**Texto de apoio**
"""

A encruzilhada democrata

Escolher Hillary Clinton como candidata é se arriscar a enfurecer eleitorado democrata; preterir a senadora pode levar à perda de apoio em Estados-chave

CARLOS DA FONSECA
ESPECIAL PARA A FOLHA

A escolha do candidato democrata às eleições presidenciais americanas de 2008 é das mais disputadas que se tem notícia. Em 2004, John Kerry definiu a corrida logo após a chamada Superterça. Em 2000, Al Gore era vice-presidente e teve como único rival o senador Bill Bradley. Em 1996, Bill Clinton era presidente e não teve rivais.
Em 1992, Clinton, jovem governador de Arkansas, começou mal, mas deu a volta por cima, vencendo na Superterça. Há controvérsia sobre as conseqüências, para o Partido Democrata, do acirramento da disputa entre Barack Obama e Hillary Clinton. Via de regra, enumeram-se, entre as conseqüências positivas, a mobilização dos eleitores, a atenção da mídia e a arrecadação de fundos. A contrapeso, está a percepção de que a indefinição da escolha deve-se a situação que pode torná-la um risco para os interesses do partido em novembro: a insistência de um dos candidatos, com chances remotas de vitória, de aferrar-se à disputa.

"""

**Exercício A**
Diga se cada afirmação concorda com o texto de apoio, respondendo sim ou não e citando as palavras decisivas do texto: (i) Em 2004, John Kerry definiu a corrida logo após a Superterça. (ii) Em 2000, Al Gore não teve nenhum rival. (iii) Em 1992, Clinton era governador de Arkansas.
**Exercício B**
Segundo o texto de apoio, quais são as consequências positivas geralmente atribuídas ao acirramento da disputa entre Barack Obama e Hillary Clinton?
**Exercício C**
Prossiga com o texto de apoio sobre a escolha do candidato democrata, começando logo após a última frase apresentada.

**Registros**
"""

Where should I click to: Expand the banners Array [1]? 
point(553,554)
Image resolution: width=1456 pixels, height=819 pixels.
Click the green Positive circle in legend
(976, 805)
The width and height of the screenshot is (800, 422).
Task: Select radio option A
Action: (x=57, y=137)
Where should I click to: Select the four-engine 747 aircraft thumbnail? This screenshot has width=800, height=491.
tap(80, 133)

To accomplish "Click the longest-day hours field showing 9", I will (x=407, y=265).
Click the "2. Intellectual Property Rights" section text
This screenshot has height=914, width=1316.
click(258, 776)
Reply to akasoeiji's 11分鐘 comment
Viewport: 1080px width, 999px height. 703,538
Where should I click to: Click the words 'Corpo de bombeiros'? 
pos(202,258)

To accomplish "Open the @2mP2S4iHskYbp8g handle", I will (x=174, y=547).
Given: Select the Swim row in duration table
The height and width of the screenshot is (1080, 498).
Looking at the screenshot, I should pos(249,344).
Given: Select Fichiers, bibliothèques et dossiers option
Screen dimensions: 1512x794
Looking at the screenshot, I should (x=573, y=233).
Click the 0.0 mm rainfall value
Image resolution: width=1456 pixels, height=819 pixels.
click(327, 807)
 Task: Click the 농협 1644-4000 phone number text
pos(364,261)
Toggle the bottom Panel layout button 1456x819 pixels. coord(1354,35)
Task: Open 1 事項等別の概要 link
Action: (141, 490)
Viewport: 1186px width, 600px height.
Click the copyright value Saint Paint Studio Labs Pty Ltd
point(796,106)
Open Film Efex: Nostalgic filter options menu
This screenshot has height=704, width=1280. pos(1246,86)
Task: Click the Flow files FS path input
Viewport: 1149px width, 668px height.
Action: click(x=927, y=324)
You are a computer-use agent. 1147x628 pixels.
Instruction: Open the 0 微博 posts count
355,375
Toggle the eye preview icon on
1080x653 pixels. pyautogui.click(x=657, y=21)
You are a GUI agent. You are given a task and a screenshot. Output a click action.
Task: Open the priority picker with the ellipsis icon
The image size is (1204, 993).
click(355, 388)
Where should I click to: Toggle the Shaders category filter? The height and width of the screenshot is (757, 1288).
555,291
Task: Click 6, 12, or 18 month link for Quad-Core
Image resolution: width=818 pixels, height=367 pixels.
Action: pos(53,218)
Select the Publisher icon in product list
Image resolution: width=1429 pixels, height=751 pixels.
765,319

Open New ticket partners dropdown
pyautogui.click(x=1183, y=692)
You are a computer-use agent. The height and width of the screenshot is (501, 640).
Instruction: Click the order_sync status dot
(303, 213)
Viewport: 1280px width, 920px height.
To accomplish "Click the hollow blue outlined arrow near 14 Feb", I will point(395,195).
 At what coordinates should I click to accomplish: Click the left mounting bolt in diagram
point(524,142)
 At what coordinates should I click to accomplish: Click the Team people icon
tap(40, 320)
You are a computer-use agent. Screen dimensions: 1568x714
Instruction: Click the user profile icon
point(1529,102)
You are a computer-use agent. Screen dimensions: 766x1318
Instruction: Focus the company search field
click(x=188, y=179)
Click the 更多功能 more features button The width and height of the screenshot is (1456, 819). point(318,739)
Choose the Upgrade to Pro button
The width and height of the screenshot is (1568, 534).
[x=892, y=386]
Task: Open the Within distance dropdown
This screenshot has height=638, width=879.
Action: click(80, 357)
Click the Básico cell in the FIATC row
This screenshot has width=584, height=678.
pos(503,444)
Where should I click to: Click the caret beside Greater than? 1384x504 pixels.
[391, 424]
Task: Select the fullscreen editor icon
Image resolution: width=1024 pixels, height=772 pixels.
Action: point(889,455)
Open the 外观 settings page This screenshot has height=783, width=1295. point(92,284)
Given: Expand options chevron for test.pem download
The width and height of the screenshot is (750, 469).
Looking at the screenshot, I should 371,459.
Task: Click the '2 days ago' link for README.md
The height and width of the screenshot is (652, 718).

"""

**Resposta A**
(i) Sim: "Em 2004, John Kerry definiu a corrida logo após a chamada Superterça."
(ii) Não: "Em 2000, Al Gore era vice-presidente e teve como único rival o senador Bill Bradley."
(iii) Sim: "Em 1992, Clinton, jovem governador de Arkansas, começou mal"

**Resposta B**
A mobilização dos eleitores, a atenção da mídia e a arrecadação de fundos.

**Resposta C**
Apesar da recente vitória na Pensilvânia, a situação de Hillary Clinton é muito difícil, e não é incomum ouvirem-se comentários que associam a probabilidade de sua eventual vitória a um "milagre".

Premissa frustrada
A estratégia da senadora foi traçada, em meados do ano passado, com base na premissa de um favoritismo indiscutível: acumular vitórias entre janeiro e a Superterça (em fevereiro, quando os eleitores de mais de 20 Estados votaram), de maneira a forçar os demais concorrentes à capitulação rápida.
Certa da vitória, Hillary ensaiava, já no começo do ano, discurso de candidata oficial, pairando sobre os correligionários nos debates do partido. Mas a súbita popularidade de Barack Obama frustrou a blitzkrieg da senadora, forçando-a a contínuas mudanças de estratégia, sem reverter a situação.
Depois dos resultados pífios da Superterça e de uma série de 11 derrotas consecutivas sofridas até março, a senadora logrou o que parecia uma reação, com as vitórias no Texas e em Ohio. A partir daí, abriu-se uma guerra de trincheiras entre os dois pré-candidatos.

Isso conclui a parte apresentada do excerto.